* _EXERCISE_:
Output the entries below without any alteration.

○ ○ ○ ○ ○ ○ ○

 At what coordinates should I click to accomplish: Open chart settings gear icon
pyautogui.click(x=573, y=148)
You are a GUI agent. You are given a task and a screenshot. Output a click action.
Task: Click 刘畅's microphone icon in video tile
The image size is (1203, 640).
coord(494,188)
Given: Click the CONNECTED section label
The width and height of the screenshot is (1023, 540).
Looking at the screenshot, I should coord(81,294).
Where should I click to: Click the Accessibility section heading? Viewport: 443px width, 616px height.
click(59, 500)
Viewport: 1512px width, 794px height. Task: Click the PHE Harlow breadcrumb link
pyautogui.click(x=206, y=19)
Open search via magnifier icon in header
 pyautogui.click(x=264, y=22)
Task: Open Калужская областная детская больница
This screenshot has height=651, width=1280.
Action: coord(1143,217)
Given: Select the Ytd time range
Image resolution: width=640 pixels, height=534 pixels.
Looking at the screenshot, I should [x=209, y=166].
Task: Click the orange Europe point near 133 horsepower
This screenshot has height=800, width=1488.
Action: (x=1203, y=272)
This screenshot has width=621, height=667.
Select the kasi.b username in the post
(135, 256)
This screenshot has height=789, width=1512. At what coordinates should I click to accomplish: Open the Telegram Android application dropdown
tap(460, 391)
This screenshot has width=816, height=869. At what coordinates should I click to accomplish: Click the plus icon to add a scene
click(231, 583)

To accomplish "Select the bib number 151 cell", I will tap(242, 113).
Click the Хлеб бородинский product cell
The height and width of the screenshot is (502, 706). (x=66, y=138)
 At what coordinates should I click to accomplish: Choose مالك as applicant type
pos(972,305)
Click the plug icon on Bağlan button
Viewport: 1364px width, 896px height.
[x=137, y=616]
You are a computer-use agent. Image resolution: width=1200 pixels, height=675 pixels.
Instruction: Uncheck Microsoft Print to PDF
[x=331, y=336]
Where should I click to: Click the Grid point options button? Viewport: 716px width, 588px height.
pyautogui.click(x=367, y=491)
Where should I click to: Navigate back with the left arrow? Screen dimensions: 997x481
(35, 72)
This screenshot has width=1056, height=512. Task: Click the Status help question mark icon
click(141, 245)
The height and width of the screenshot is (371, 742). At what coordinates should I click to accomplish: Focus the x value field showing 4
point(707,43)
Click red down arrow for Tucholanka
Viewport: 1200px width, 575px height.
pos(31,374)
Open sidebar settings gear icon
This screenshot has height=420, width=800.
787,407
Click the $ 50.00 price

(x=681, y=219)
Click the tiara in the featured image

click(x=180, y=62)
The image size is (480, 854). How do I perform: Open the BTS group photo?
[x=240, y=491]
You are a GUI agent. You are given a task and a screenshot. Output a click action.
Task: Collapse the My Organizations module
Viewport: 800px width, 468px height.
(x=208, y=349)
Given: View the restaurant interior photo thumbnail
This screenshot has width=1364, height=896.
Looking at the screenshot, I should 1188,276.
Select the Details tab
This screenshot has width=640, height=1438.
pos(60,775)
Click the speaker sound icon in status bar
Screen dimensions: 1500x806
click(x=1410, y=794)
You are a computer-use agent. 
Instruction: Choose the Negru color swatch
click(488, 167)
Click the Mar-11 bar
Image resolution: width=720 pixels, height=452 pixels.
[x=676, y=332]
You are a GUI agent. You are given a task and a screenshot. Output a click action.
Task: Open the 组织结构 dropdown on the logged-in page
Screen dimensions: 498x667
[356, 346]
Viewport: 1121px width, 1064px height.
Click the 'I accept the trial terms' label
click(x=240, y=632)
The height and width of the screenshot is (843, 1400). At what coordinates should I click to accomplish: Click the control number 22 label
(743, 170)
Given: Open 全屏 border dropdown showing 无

○ ○ ○ ○ ○ ○ ○

* _TASK ANSWER_:
 At what coordinates should I click to accomplish: Open chart settings gear icon
pyautogui.click(x=573, y=148)
You are a GUI agent. You are given a task and a screenshot. Output a click action.
Task: Click 刘畅's microphone icon in video tile
The image size is (1203, 640).
coord(494,188)
Given: Click the CONNECTED section label
The width and height of the screenshot is (1023, 540).
Looking at the screenshot, I should coord(81,294).
Where should I click to: Click the Accessibility section heading? Viewport: 443px width, 616px height.
click(59, 500)
Viewport: 1512px width, 794px height. Task: Click the PHE Harlow breadcrumb link
pyautogui.click(x=206, y=19)
Open search via magnifier icon in header
 pyautogui.click(x=264, y=22)
Task: Open Калужская областная детская больница
This screenshot has height=651, width=1280.
Action: coord(1143,217)
Given: Select the Ytd time range
Image resolution: width=640 pixels, height=534 pixels.
Looking at the screenshot, I should [x=209, y=166].
Task: Click the orange Europe point near 133 horsepower
This screenshot has height=800, width=1488.
Action: (x=1203, y=272)
This screenshot has width=621, height=667.
Select the kasi.b username in the post
(135, 256)
This screenshot has height=789, width=1512. At what coordinates should I click to accomplish: Open the Telegram Android application dropdown
tap(460, 391)
This screenshot has width=816, height=869. At what coordinates should I click to accomplish: Click the plus icon to add a scene
click(231, 583)

To accomplish "Select the bib number 151 cell", I will tap(242, 113).
Click the Хлеб бородинский product cell
The height and width of the screenshot is (502, 706). (x=66, y=138)
 At what coordinates should I click to accomplish: Choose مالك as applicant type
pos(972,305)
Click the plug icon on Bağlan button
Viewport: 1364px width, 896px height.
[x=137, y=616]
You are a computer-use agent. Image resolution: width=1200 pixels, height=675 pixels.
Instruction: Uncheck Microsoft Print to PDF
[x=331, y=336]
Where should I click to: Click the Grid point options button? Viewport: 716px width, 588px height.
pyautogui.click(x=367, y=491)
Where should I click to: Navigate back with the left arrow? Screen dimensions: 997x481
(35, 72)
This screenshot has width=1056, height=512. Task: Click the Status help question mark icon
click(141, 245)
The height and width of the screenshot is (371, 742). At what coordinates should I click to accomplish: Focus the x value field showing 4
point(707,43)
Click red down arrow for Tucholanka
Viewport: 1200px width, 575px height.
pos(31,374)
Open sidebar settings gear icon
This screenshot has height=420, width=800.
787,407
Click the $ 50.00 price

(x=681, y=219)
Click the tiara in the featured image

click(x=180, y=62)
The image size is (480, 854). How do I perform: Open the BTS group photo?
[x=240, y=491]
You are a GUI agent. You are given a task and a screenshot. Output a click action.
Task: Collapse the My Organizations module
Viewport: 800px width, 468px height.
(x=208, y=349)
Given: View the restaurant interior photo thumbnail
This screenshot has width=1364, height=896.
Looking at the screenshot, I should 1188,276.
Select the Details tab
This screenshot has width=640, height=1438.
pos(60,775)
Click the speaker sound icon in status bar
Screen dimensions: 1500x806
click(x=1410, y=794)
You are a computer-use agent. 
Instruction: Choose the Negru color swatch
click(488, 167)
Click the Mar-11 bar
Image resolution: width=720 pixels, height=452 pixels.
[x=676, y=332]
You are a GUI agent. You are given a task and a screenshot. Output a click action.
Task: Open the 组织结构 dropdown on the logged-in page
Screen dimensions: 498x667
[356, 346]
Viewport: 1121px width, 1064px height.
Click the 'I accept the trial terms' label
click(x=240, y=632)
The height and width of the screenshot is (843, 1400). At what coordinates should I click to accomplish: Click the control number 22 label
(743, 170)
Given: Open 全屏 border dropdown showing 无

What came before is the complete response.